Blanche se mostró cabizbajo y Tillis optó por darle el beneficio de la duda, diciéndole al concluir que estaba haciendo un trabajo excelente. Pero el mensaje era claro: debía terminar de aniquilar el fondo medio muerto, o se enfrentaría a la ira de ambos partidos.

Por otra parte, hubo acalorados intercambios sobre los indultos del 6 de enero —ninguno de los cuales llegó a ninguna parte— y un intercambio de palabras algo preocupante con la senadora republicana Marsha Blackburn de Tennessee, quien está muy preocupada por eliminar la ciudadanía por derecho de nacimiento (Blanche le aseguró que, a pesar del reciente fallo de la Corte Suprema, la Administración Trump usaría “todas las herramientas a [su] disposición” para tratar de frenar el “turismo por derecho de nacimiento”).

Durante la audiencia, los senadores mostraron una imagen de Trump y de su antiguo abogado personal, Todd Blanche, a quien ahora pretende nombrar fiscal general
Durante la audiencia, los senadores mostraron una imagen de Trump y de su antiguo abogado personal, Todd Blanche, a quien ahora pretende nombrar fiscal general (Reuters)

Pero el intercambio más significativo, al margen de estos temas, fue con la senadora demócrata Amy Klobuchar de Minnesota, quien sigue siendo una de las favoritas para postularse a la presidencia. Ella mencionó las acciones de los agentes de ICE contra ciudadanos y extranjeros, incluyendo las muertes de Renee Good y Alex Pretti, y el reciente tiroteo en Maine en el que murió Johan Sebastián Durán Guerrero. En los casos de Good y Pretti, afirmó, no se había compartido información entre los investigadores federales y estatales; la policía federal no aseguró la escena y cometió errores. ¿Se comprometerá a cooperar en el futuro?

Fue entonces cuando Blanche opinó que la “cooperación plena” tenía diferentes definiciones. Agregó, para rematar, que la “información periodística no [era] precisa”.

¿Estaría de acuerdo en que el anciano al que sacaron de su casa en ropa interior con una temperatura de 10 °C bajo cero —un ciudadano estadounidense al que se identificó erróneamente como inmigrante ilegal— jamás debería haber sido tratado de esa manera?, insistió Klobuchar. ¿Podría declarar que es inaceptable que agentes federales entren en la casa de alguien sin una orden judicial y lo saquen a la calle?

“Depende de las circunstancias”, respondió Blanche, aunque incorporó que, en realidad, deberían tener una orden judicial. Si Klobuchar buscaba un atisbo de humanidad en los ojos de Blanche, no lo iba a encontrar.

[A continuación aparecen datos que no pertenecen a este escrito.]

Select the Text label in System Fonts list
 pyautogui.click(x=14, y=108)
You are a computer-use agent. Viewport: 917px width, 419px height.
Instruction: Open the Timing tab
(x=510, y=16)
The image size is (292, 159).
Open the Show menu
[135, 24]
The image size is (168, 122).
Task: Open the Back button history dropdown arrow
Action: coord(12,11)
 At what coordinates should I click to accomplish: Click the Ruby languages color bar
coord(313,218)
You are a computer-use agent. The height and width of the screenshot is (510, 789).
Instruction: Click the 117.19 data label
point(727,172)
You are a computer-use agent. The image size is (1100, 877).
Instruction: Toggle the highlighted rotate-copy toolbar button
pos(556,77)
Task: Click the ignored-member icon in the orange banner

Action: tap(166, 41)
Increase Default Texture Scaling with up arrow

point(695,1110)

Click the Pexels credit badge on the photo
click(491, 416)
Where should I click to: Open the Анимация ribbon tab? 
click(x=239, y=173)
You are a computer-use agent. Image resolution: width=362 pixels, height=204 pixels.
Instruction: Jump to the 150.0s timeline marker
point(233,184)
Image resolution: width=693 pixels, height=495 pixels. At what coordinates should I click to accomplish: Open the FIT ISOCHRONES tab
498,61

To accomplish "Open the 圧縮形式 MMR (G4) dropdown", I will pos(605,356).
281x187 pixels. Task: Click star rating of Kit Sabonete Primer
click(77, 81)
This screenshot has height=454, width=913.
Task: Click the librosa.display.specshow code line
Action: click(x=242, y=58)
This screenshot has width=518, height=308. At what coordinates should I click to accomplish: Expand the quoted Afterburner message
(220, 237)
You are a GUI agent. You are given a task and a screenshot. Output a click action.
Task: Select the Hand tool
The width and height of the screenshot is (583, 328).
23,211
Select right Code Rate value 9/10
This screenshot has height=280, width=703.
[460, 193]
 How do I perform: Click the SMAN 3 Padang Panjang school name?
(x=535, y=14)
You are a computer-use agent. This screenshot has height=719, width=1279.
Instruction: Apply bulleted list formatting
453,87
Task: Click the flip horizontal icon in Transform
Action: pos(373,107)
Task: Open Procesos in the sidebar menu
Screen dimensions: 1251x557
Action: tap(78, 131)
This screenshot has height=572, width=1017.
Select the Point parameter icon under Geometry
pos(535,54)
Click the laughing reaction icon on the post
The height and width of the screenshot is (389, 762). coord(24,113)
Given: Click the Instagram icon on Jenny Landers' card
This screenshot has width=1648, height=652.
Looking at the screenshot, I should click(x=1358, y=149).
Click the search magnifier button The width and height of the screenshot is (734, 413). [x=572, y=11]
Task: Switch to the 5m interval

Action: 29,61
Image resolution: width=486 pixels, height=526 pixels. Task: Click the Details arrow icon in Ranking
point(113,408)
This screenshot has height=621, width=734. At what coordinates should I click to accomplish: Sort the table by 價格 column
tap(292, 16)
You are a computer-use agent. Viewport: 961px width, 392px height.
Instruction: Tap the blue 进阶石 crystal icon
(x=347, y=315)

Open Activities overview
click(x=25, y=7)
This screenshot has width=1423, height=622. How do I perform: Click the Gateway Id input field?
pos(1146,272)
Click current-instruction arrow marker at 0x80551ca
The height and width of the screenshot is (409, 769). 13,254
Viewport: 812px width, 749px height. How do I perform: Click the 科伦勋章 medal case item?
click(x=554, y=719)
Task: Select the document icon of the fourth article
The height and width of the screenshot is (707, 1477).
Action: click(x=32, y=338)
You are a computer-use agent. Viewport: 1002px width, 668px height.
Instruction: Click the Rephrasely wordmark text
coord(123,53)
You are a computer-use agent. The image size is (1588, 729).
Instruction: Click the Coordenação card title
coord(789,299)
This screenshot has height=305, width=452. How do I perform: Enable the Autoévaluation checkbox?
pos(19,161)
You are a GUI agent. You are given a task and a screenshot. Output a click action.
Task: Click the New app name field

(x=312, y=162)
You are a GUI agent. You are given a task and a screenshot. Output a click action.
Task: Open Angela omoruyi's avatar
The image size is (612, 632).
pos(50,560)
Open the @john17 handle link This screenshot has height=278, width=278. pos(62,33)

Y entonces Blanche nos reveló una de las mayores prioridades del Departamento de Justicia de Trump en el futuro. “Creemos firmemente en las garantías constitucionales”, dijo, como si existiera otra opción bajo la ley estadounidense. Sin embargo, “las mismas garantías no se aplican a quienes se encuentran aquí ilegalmente”.

Esto no es cierto: hasta que la Administración Trump comenzó, muy recientemente, a intentar argumentar que podían tratar a los inmigrantes indocumentados como quisieran, la Constitución había aplicado para todos. Históricamente, el consenso general ha sido que se aplica a todas las personas dentro de las fronteras de EE. UU.

Pero ¿qué es la historia sino una aburrida e irrelevante lista de fechas que se puede tomar, hacer pedazos y refundir en oro de 24 quilates bajo un enorme monumento dedicado a Donald J. Trump?

“Cumpliré la ley a rajatabla, sea lo que sea que implique”, dijo Blanche al final. Y si la ley cambia a ojos del presidente, ¿quién es él para interponerse en su camino?